- Work required
Transcribe the part of the letters about the DIA below from "Christina made unreasonable" to "visitors can enjoy.".

- Passage provided
Now that I am a simply a visitor to the DIA, one who happens to have a lot of background knowledge, I must say that the article by freelance writer Christina Hill was clearly one person's viewpoint on a subject about which she is very uneducated ("Lowering the barre," Metro Times, Jan. 10).

Christina made unreasonable and uneducated comparisons, she was inappropriately accusatory and her information was clearly not researched. Unfortunately, I am not able to point out every blasphemous statement, because the article is riddled with them. Although, I will say the DIA has spent thousands of dollars to research its visitors and has benchmarked the research against other museums. The curators and educators use the research to help guide (not dictate) decisions to create a better museum that all museum visitors can enjoy.

If Christina wanted to write a well-rounded article, she would have noted that the museum will have a comfortable balance of highly interpretative galleries and galleries that are purely art and label.

As the DIA continues to roll-out the new museum and Metro Times continues to write about it, I encourage your staff to become better educated on why the museum does what it does and how it makes its decisions. Your readers are very important to the institution and it is your responsibility to them to represent the museum accurately. —Peter Van Dyke, Detroit (former DIA communications coordinator)

 

Children like it

Dear Christina Hill: I read with interest your article about the exhibits at the DIA and the use of special props to "enhance" visitors' enjoyment of these exhibitions. I thought the use of the ballet studio in the Degas exhibition was a good way in which to capture a young person's attention. It also was a source of entertainment and amusement for those of us who were onlookers and who didn't participate in raising our legs to the barre. Children appreciate those little extras to help them remember and appreciate the reason, and the way in which an artist portrays his subjects. Just as a long play has an intermission, it's sometimes a relief to have a welcome break in an art museum's exhibition gallery. —Sue Tushman, Southfield (DIA docent 1990-2002)

- Supplied data
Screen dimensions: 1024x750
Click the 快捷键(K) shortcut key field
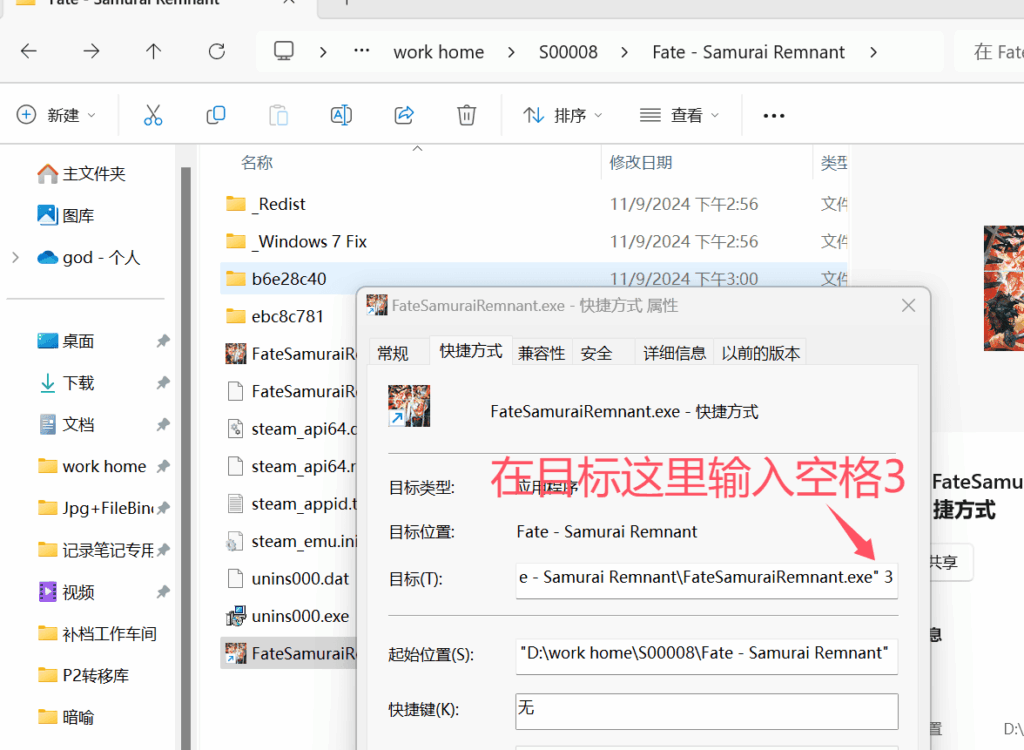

- Answer
Christina made unreasonable and uneducated comparisons, she was inappropriately accusatory and her information was clearly not researched. Unfortunately, I am not able to point out every blasphemous statement, because the article is riddled with them. Although, I will say the DIA has spent thousands of dollars to research its visitors and has benchmarked the research against other museums. The curators and educators use the research to help guide (not dictate) decisions to create a better museum that all museum visitors can enjoy.